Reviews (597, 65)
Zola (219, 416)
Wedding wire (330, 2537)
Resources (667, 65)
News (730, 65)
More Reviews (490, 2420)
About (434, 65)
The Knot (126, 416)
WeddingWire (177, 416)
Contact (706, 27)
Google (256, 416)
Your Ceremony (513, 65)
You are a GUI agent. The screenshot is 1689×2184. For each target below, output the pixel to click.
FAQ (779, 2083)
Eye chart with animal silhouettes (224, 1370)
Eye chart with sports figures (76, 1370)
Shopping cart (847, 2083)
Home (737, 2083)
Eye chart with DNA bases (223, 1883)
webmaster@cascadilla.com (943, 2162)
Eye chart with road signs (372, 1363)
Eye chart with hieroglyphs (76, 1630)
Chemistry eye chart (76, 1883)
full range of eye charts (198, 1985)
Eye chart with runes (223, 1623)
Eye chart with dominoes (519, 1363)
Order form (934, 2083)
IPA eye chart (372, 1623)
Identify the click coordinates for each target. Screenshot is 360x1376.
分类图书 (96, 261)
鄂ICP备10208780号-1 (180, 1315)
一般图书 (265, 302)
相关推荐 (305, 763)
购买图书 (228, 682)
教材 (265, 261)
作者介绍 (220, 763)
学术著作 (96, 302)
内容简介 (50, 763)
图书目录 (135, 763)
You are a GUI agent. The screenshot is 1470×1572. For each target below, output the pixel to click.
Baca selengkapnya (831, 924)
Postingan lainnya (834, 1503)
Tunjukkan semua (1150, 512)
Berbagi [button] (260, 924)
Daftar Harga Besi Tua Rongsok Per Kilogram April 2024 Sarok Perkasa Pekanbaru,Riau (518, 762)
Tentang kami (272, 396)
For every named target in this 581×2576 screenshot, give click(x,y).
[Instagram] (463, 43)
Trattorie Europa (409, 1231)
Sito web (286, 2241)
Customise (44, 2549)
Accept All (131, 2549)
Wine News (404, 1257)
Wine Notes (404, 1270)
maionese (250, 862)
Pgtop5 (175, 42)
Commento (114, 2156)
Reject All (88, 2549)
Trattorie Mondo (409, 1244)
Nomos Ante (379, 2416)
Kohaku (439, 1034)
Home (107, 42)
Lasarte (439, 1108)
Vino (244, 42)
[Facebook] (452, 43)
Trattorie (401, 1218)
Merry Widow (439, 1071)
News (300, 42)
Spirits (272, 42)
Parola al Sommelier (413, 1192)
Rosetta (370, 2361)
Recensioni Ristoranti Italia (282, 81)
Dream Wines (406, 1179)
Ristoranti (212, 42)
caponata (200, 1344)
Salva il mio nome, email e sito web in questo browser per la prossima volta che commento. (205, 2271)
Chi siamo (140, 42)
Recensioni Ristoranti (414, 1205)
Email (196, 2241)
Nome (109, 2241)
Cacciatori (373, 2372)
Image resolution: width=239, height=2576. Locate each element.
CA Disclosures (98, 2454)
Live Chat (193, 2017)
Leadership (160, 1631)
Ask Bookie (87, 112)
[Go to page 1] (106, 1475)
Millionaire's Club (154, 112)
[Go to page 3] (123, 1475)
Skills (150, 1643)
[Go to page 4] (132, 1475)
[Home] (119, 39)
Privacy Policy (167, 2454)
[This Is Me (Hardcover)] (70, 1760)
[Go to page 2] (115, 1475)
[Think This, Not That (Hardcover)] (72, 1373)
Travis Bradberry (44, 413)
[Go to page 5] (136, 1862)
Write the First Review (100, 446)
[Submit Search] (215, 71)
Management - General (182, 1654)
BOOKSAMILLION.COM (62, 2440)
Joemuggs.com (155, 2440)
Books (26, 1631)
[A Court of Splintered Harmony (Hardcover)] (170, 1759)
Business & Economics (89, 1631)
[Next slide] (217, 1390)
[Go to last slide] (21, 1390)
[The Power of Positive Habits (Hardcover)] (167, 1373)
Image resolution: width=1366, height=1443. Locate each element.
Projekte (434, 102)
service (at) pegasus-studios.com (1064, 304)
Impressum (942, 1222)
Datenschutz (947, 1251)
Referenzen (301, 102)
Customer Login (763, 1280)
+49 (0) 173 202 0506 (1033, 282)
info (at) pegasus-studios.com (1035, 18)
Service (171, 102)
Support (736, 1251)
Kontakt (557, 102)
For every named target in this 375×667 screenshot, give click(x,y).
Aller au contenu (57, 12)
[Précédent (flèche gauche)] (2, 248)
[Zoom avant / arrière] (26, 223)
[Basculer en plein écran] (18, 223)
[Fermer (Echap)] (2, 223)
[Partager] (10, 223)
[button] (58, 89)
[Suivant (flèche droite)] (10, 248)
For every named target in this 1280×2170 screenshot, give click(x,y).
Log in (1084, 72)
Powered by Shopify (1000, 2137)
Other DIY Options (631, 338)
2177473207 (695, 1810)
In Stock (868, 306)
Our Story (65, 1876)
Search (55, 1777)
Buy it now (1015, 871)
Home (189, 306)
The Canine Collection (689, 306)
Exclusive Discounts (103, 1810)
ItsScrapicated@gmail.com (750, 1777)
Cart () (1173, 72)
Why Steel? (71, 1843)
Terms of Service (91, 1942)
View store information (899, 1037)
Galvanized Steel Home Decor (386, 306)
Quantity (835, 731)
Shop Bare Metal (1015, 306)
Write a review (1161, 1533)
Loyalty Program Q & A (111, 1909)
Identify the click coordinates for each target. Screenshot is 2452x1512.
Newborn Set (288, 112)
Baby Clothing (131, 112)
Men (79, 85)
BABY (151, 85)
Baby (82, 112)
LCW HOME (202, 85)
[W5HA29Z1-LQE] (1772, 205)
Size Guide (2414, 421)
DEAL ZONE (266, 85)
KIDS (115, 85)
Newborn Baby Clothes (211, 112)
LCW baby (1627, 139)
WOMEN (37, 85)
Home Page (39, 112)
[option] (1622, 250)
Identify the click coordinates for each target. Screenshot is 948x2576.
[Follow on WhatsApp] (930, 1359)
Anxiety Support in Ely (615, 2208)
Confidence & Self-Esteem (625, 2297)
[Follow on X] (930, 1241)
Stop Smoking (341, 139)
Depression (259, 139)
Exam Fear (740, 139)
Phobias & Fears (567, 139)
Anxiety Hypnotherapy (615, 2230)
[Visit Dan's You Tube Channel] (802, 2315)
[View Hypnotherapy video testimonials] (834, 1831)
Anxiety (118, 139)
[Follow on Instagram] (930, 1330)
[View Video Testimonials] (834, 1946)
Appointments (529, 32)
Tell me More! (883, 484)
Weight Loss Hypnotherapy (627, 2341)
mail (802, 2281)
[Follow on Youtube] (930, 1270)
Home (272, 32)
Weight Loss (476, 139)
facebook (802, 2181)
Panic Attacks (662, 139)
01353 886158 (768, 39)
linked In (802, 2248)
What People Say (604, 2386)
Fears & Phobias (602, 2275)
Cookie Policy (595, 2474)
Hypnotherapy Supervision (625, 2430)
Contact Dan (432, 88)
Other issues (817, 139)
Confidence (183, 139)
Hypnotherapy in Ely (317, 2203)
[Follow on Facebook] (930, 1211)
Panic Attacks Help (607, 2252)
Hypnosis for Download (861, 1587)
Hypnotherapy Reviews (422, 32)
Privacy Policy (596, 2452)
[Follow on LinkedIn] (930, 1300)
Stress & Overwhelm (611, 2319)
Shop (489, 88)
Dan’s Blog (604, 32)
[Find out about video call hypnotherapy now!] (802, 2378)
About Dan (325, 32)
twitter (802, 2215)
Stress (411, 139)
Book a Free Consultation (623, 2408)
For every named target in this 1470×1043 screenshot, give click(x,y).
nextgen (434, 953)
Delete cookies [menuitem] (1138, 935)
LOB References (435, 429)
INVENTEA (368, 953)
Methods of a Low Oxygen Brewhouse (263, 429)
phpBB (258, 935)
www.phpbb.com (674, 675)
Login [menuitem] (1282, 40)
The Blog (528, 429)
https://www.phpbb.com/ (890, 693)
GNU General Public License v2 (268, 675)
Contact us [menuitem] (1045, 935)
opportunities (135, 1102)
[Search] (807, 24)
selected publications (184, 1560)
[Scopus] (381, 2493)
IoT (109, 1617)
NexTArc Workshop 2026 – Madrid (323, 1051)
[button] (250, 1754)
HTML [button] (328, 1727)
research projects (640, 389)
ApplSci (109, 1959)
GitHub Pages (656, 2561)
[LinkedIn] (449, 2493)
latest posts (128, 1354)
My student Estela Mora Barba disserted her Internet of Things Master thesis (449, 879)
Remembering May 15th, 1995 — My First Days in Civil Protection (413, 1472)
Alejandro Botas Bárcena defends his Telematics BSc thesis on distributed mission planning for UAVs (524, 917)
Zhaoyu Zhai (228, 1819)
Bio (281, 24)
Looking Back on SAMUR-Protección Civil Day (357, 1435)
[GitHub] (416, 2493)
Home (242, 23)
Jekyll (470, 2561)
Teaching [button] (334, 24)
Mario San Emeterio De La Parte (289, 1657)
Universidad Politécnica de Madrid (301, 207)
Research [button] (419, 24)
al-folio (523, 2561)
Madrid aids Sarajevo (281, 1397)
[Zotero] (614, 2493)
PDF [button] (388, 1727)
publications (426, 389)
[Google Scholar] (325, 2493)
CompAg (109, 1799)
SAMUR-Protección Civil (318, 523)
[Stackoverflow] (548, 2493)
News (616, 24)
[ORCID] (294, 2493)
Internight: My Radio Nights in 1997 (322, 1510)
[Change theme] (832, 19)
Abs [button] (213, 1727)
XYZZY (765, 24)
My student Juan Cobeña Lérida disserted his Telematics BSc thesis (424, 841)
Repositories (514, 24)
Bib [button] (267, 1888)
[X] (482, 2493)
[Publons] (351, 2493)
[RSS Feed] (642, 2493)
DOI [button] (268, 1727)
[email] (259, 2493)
•••••
## EXERCISE INSTRUCTIONS
From the records above, retype only the lines starting at the line that contains "Our Story (65, 1876)" and ending at the line that contains "[option] (1622, 250)", both included.

## YOUR SOLUTION
Our Story (65, 1876)
Search (55, 1777)
Buy it now (1015, 871)
Home (189, 306)
The Canine Collection (689, 306)
Exclusive Discounts (103, 1810)
ItsScrapicated@gmail.com (750, 1777)
Cart () (1173, 72)
Why Steel? (71, 1843)
Terms of Service (91, 1942)
View store information (899, 1037)
Galvanized Steel Home Decor (386, 306)
Quantity (835, 731)
Shop Bare Metal (1015, 306)
Write a review (1161, 1533)
Loyalty Program Q & A (111, 1909)
Identify the click coordinates for each target. Screenshot is 2452x1512.
Newborn Set (288, 112)
Baby Clothing (131, 112)
Men (79, 85)
BABY (151, 85)
Baby (82, 112)
LCW HOME (202, 85)
[W5HA29Z1-LQE] (1772, 205)
Size Guide (2414, 421)
DEAL ZONE (266, 85)
KIDS (115, 85)
Newborn Baby Clothes (211, 112)
LCW baby (1627, 139)
WOMEN (37, 85)
Home Page (39, 112)
[option] (1622, 250)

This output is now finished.